Pick out the lines below that include the string "agent".

(Dataset entries)
•••

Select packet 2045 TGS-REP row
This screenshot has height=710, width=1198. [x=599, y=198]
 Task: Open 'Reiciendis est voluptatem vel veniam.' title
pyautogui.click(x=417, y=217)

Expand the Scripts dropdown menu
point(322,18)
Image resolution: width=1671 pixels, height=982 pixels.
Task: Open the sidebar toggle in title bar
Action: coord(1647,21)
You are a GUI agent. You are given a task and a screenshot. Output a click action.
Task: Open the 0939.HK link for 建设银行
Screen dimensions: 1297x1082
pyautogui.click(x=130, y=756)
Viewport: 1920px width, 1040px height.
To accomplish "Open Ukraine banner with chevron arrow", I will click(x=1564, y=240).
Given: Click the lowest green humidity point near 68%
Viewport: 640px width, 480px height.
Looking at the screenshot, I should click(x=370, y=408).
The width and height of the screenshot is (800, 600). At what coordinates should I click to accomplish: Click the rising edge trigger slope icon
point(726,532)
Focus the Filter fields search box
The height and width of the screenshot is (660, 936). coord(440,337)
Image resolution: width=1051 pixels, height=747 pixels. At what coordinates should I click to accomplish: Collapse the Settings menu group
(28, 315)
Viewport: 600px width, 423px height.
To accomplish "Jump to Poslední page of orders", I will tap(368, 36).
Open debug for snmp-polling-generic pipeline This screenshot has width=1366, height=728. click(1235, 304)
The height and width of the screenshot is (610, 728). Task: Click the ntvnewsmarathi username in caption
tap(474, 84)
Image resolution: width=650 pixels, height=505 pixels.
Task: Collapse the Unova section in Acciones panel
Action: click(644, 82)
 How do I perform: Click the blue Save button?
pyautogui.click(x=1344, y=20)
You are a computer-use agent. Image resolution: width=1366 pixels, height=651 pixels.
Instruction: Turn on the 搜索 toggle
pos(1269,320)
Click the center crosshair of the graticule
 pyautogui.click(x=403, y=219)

•••

## Response for this exercise
You are a GUI agent. You are given a task and a screenshot. Output a click action.
You are a computer-use agent. Image resolution: width=1366 pixels, height=651 pixels.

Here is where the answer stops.